The Reverend held the malnourished rattlesnake over his head. “Behold, I give unto you power to tread on serpents and scorpions,” he began, quoting Luke and forcing his voice to shake as if the power of God ran through him, “and over all the power of the enemy: and nothing shall by any means hurt you.”

“Amen,” Harlan murmured.

Since he couldn’t remember what other bullshit prayers his daddy had used, he made up his own. His prayers assured Katie’s spirit would be free of the demons that had possessed her in this life, and reassured Harlan that God would forever look over him. When he finished, he told Harlan to open the container again. He set the rattler back inside, then quickly grabbed one of the baby rattlers his daddy had recommended he bring. Considering the snake he’d used for his prayer was about four feet long, there was no way in hell it’d fit in Katie’s belly.
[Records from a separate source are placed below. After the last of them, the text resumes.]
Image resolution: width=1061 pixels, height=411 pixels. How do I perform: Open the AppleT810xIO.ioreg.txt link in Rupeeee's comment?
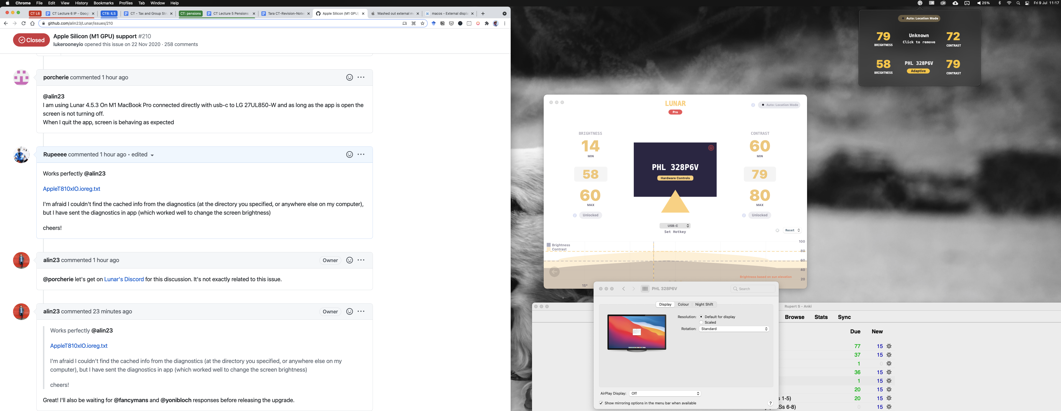[x=72, y=189]

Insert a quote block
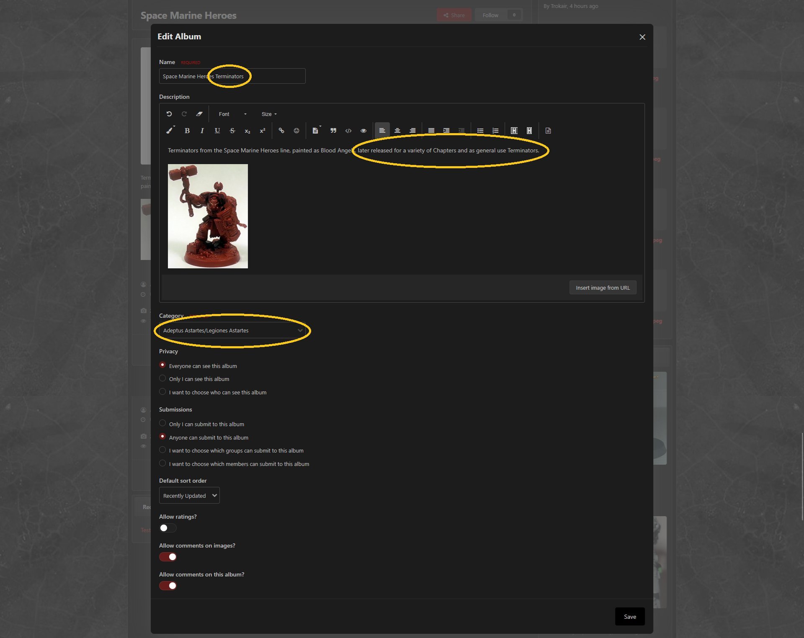point(333,131)
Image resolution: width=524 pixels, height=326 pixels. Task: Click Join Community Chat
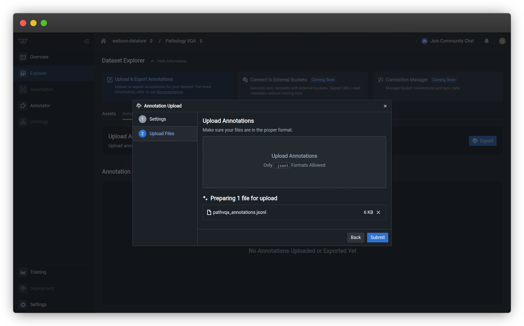tap(452, 41)
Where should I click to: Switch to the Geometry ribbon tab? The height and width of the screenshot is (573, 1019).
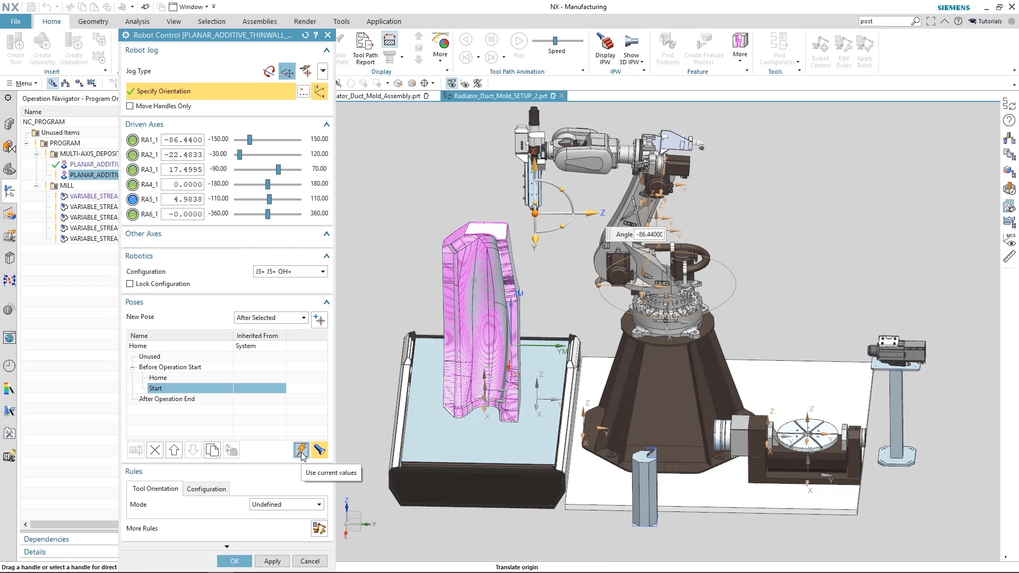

After Harlan closed the lid again, locking the snakes inside, he stared at the skinny, one-foot rattlesnake he held. The young ones could release venom, and since this one was still healthy, it could cause him serious damage, should little bastard bite him. But at least it would fit.

The Reverend used his free hand to widen the slice along Katie’s belly, then shoved the snake’s head, along with the rest of its body, inside.

Keeping one hand over Katie’s stomach, which shifted slightly as the snake moved, he ordered Harlan to hand him the threaded needle. He pulled Katie’s skin together and began stitching. Her blood made the needle slippery, so he took his time in order to make sure he didn’t prick himself and leave any of his DNA behind.

When he finished, he released a deep sigh and looked to Harlan who had grown ashen. “You good?” he asked.

Harlan wiped a hand down his face. “Yeah, I’m good. I was just remembering what a sweet girl Katie used to be before the devil infested her soul.”

“She wasn’t that girl no more.” The Reverend took off his gloves. He placed them in one of the plastic freezer bags he’d brought with him, along with the needle, thread and knife. “The baby rattler in her belly represents the Devil. It’ll feed on the evil rotting Katie’s soul. Once the serpent is full, it’ll die and free Katie, sending her straight into God’s arms.” Hot damn, he was so good at this he almost believed his own bullshit. “Remember the good times and be thankful that she won’t suffer no more. Understand?”

Harlan met his gaze. “I do. So now what?”

Give me my money so I can get the hell out of here. My congregation is waiting for me.

He picked up a clean pair of gloves. “Now we get rid of her.”